Miller is an unincorporated community and census-designated place in Hancock County, Iowa, United States. As of the 2020 census, the population was 50.

==History==
Miller was platted in 1895. The population of the community was just 10 in 1902, but had increased to 165 by 1925.

==Demographics==

Historical population
| Census | Pop. | Note | %± |
| 2010 | 60 |  | — |
| 2020 | 50 |  | −16.7% |
U.S. Decennial Census

===2020 census===
As of the census of 2020, there were 50 people, 16 households, and 10 families residing in the community. The population density was 24.2 inhabitants per square mile (9.3/km^{2}). There were 26 housing units at an average density of 12.6 per square mile (4.9/km^{2}). The racial makeup of the community was 88.0% White, 0.0% Black or African American, 0.0% Native American, 0.0% Asian, 0.0% Pacific Islander, 0.0% from other races and 12.0% from two or more races.
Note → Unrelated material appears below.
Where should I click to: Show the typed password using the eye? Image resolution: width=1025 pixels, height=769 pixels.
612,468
Hispanic or Latino persons of any race comprised 8.0% of the population.

Of the 16 households, 12.5% of which had children under the age of 18 living with them, 62.5% were married couples living together, 0.0% were cohabitating couples, 6.2% had a female householder with no spouse or partner present and 31.2% had a male householder with no spouse or partner present. 37.5% of all households were non-families. 37.5% of all households were made up of individuals, 12.5% had someone living alone who was 65 years old or older.
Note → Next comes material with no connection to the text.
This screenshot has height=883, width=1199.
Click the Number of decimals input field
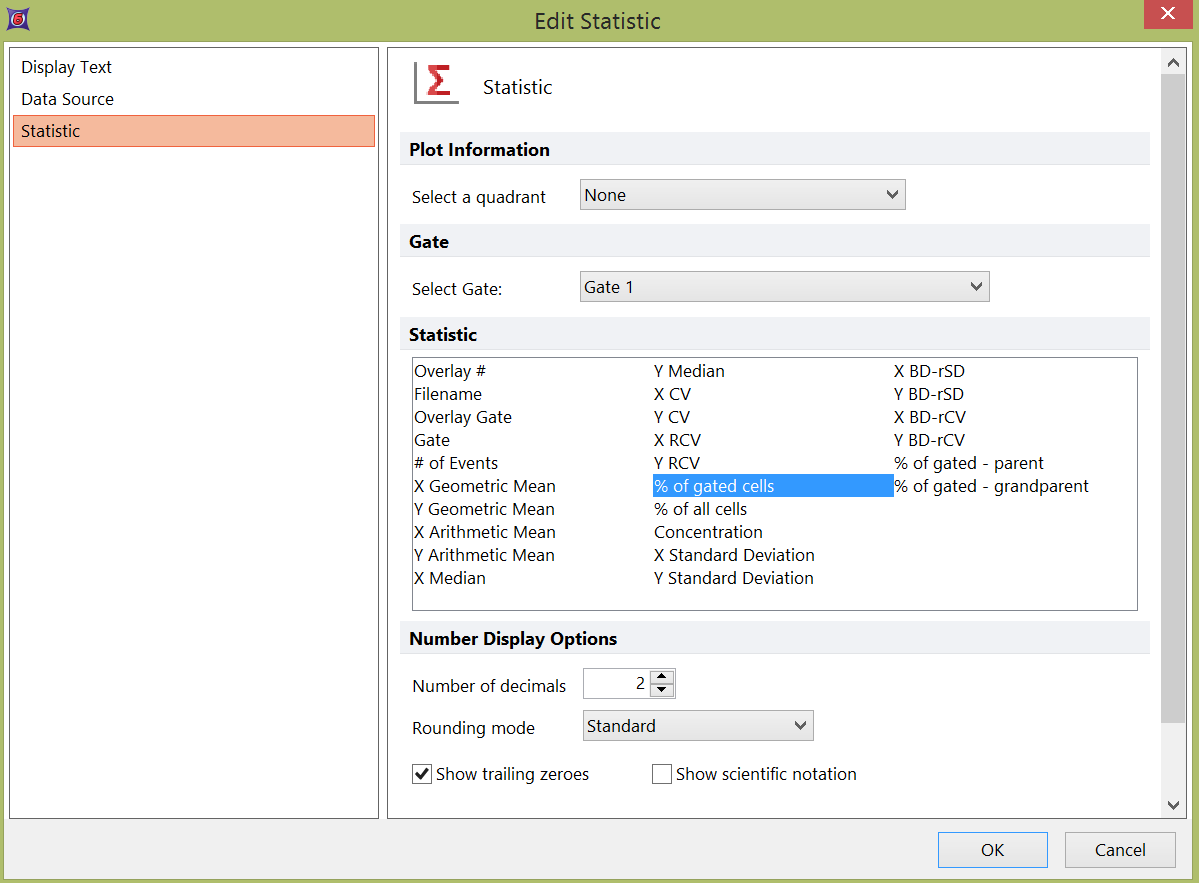[616, 685]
The median age in the community was 46.5 years. 28.0% of the residents were under the age of 20; 0.0% were between the ages of 20 and 24; 20.0% were from 25 and 44; 36.0% were from 45 and 64; and 16.0% were 65 years of age or older. The gender makeup of the community was 14.0% male and 86.0% female.

==Education==
Miller is a part of the Garner–Hayfield–Ventura Community School District. It was previously in the Garner–Hayfield Community School District, which merged into the current GHV district on July 1, 2015.